The advantage of assessing interventions with respect to R or q is that a considerable amount of community structure can be incorporated into the models with moderate effort. It is, of course, also necessary to look at the calendar-time dynamics of any local epidemic, if it occurs, and we do so in Section 5.6 with an appropriate model. A small step in this direction is possible with the model underlying our calculations for R and q. While this underlying model contains some community structure, it ignores the depletion in the number of susceptible individuals as the epidemic progresses. The latter is of no concern for the calculation of R and q. In terms of number infected, this model can trace the transmission adequately only during the early stages of the outbreak.

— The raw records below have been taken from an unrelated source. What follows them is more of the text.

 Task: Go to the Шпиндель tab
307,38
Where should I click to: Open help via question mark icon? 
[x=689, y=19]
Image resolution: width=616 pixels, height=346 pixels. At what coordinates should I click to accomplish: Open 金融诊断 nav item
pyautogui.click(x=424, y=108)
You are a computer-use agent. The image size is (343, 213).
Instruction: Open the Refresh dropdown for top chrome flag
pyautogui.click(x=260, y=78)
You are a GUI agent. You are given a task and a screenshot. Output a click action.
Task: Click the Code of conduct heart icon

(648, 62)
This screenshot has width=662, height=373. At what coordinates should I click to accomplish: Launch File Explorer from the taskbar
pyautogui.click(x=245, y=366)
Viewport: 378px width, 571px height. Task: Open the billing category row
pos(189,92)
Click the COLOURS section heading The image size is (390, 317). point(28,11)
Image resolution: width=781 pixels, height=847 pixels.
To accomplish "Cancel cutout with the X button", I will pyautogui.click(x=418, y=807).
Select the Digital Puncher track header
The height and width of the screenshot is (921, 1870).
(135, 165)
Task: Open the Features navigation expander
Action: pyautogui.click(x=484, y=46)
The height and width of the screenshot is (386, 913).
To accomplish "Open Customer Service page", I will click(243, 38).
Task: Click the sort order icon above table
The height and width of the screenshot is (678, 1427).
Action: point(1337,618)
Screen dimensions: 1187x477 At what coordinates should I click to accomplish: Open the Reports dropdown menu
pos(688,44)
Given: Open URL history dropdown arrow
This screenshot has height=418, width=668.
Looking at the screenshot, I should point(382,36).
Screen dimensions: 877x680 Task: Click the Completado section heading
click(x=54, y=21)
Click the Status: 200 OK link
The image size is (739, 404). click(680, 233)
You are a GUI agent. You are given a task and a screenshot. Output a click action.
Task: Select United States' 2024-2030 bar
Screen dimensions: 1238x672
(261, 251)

In Figure 5.5 we depict the way different interventions affect the mean rate of growth over the first four generations.
Figure 5.5(a) gives the mean of the total number of cases over 4 generations. From Figure 5.5(b), one can deduce that the ‘default AVs’ strategy reduces the number of cases within 4 generations by approximately half, and that by providing AVs prophylactically to 40% of an at-risk group within the population leads to a reduction in the number of cases of between 80% and 90%. Such a reduction would infer a significant reduction in the demand on the health care system.
Figure 5.5 Effect of various antiviral strategies on the early spread, for different values of R0 and ƒ=0.8.
- TI, the mean of the total number of cases after 4 generations
- Z, the proportion by which the mean number of infectives within 4 generations is reduced, compared with the case of no intervention.